Once it is cured, carefully release the binder clips. Use a razor blade to separate the master mold from the cured PDMS mold. For preparing the PLGA film, place 450 milligrams of PLGA on a non-stick polymer sheet within a ring shim.

Then, overlay a second non-stick polymer sheet on the PLGA and use a 101.6-millimeter C-clamp to compress the stack between two aluminum blocks until finger-tight. Place the C-clamped assembly in a vacuum oven. After 30 minutes in the oven, tighten the clamp and place it back for another 30 minutes.

Then, transfer the assembly into a desiccator for four hours to cool. Once cooled, loosen the clamp, remove the PLGA film from the non-stick polymer sheets, and place it in a labeled Petri dish. Store the Petri dish inside a desiccator for later use.

To generate PLGA particles, treat the PDMS mold surface as demonstrated previously. Using tweezers or a scalpel, cut the 250-micron PLGA film to be approximately the size of the particle array and place it on the treated PDMS mold. Overlay a clean glass microscope slide on the PLGA film atop the PDMS mold and secure them together by placing a spring clamp over the array and PLGA film.

Keep the clamped mold assembly in the vacuum oven for one hour, then cool it at room temperature for 15 minutes. Once cooled, gently apply the pressure using a razor blade to separate the PDMS mold from the PLGA particle array and store the PLGA particles in a desiccator for further use. To fill the particles with concentrated rabies vaccine antigen, prepare the piezoelectric dispenser and place the slide containing the PLGA particles into the dispensing area.

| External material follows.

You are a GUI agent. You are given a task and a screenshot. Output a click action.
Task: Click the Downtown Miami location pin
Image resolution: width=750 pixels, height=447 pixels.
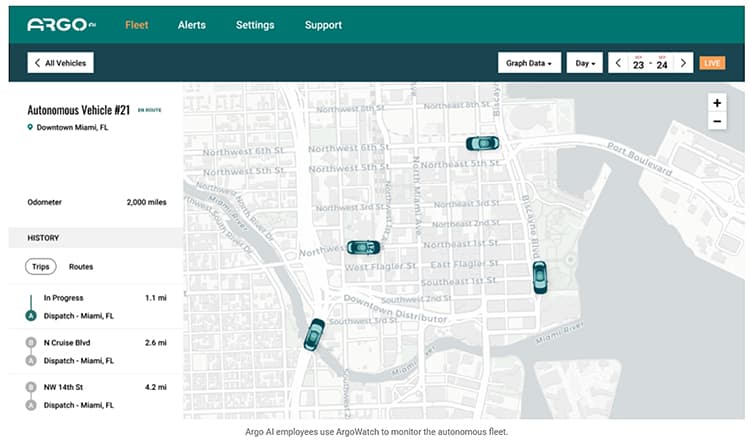click(x=30, y=128)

Load the concentrated antigen on the plate, then enter the target setup parameters and click on Run. The piezoelectric robot will then fill the particles. Once completed, use a stereoscope to verify that the particles have been filled.

For sealing the filled particle, place a stainless steel block on a hot plate and two parallel microscope slides on the stainless steel block. After leveling the stainless steel block, turn on the hot plate and set the temperature at 205 degrees Celsius. Once the desired surface temperature of the stainless steel is reached, suspend the filled PLGA particles on the two glass slides and immediately start a timer for 18 seconds.

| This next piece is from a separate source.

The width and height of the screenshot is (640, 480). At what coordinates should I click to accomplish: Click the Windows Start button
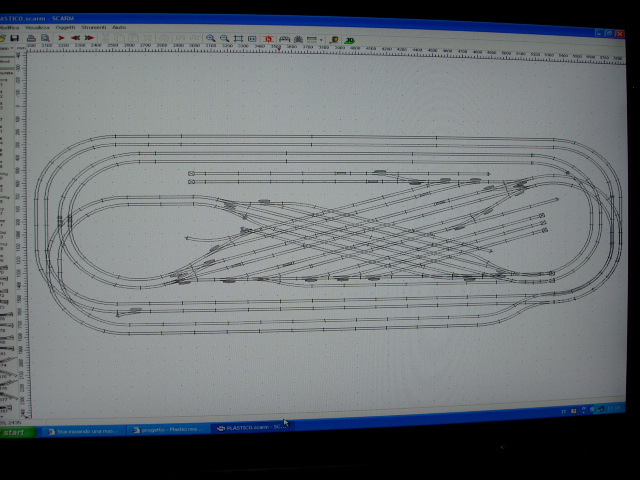17,433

After removing the sealed particle array from the hot plate, suspend it on two glass slides on the lab bench and cool it for one minute. To harvest sealed particles, hold the scalpel blade at a 45-degree angle to the slide and apply pressure to the base of the particles to separate them from the slide. Using a scalpel, move the harvested particles into a 0.5-milliliter low-protein-binding tube.

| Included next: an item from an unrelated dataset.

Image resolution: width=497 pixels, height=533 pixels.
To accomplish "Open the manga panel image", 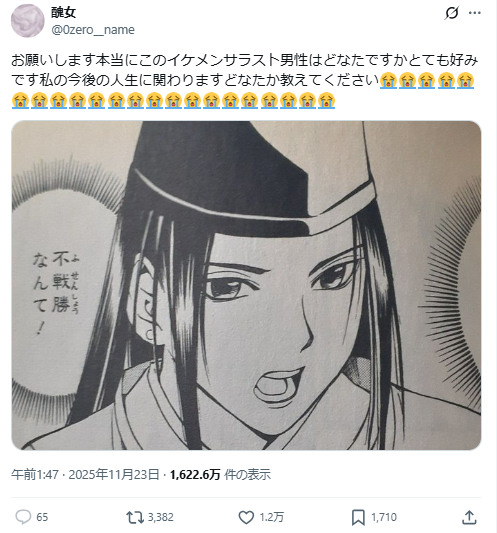I will tap(246, 285).
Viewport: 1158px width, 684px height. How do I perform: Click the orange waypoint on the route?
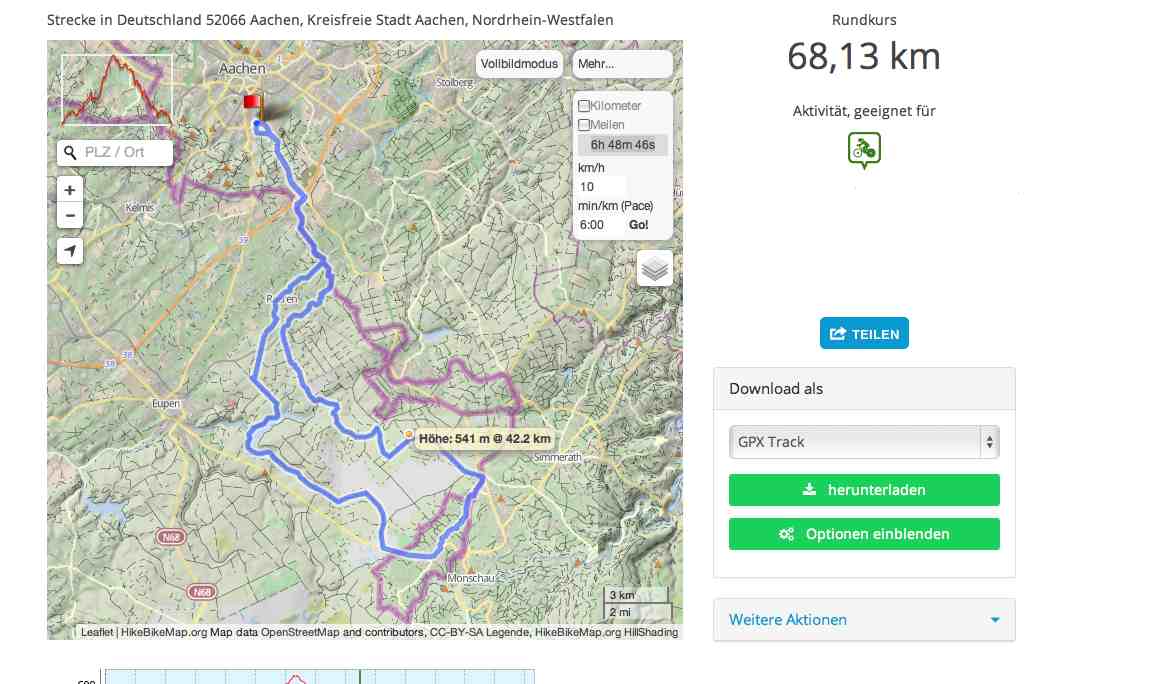click(x=409, y=434)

Add 250 microliters of PBS containing bovine serum albumin and glucose to maintain rabies vaccine stability Place the sample under the stereoscope and crush the particles using one prong on a pair of fine-tip tweezers. During particle filling, sufficient drying time is required for complete solvent or water evaporation. After drying, a solute depot remains at the bottom of the particle core.

The ideal morphology of particles was observed between ceiling times of 18 and 24 seconds for this PLGA, as particles containing cargo were completely sealed at those times without losing particle structure. Particles were small enough to fit easily in a 19-gauge needle when properly packed and sealed. Furthermore, 10 particles flowed consistently through a 19-gauge needle when injecting them in a viscous solution, such as 2%carboxymethyl cellulose.

The transmission electron micrograph indicated intact rabies variants in the concentrated antigen sample, and these were approximately 4.4-fold more concentrated than the starting stock solution. After sealing, approximately 69%of the antigen remains encapsulated in its bioactive form, suggesting that heat stress causes significant loss during sealing, but most of the viral antigen remains intact. Microparticle filling is one of the most critical steps.

If particles are not filled correctly, it is unlikely the particles will seal correctly. To understand stability, additional formulation development, including excipients and other biologically relevant materials in the particle core, would be necessary.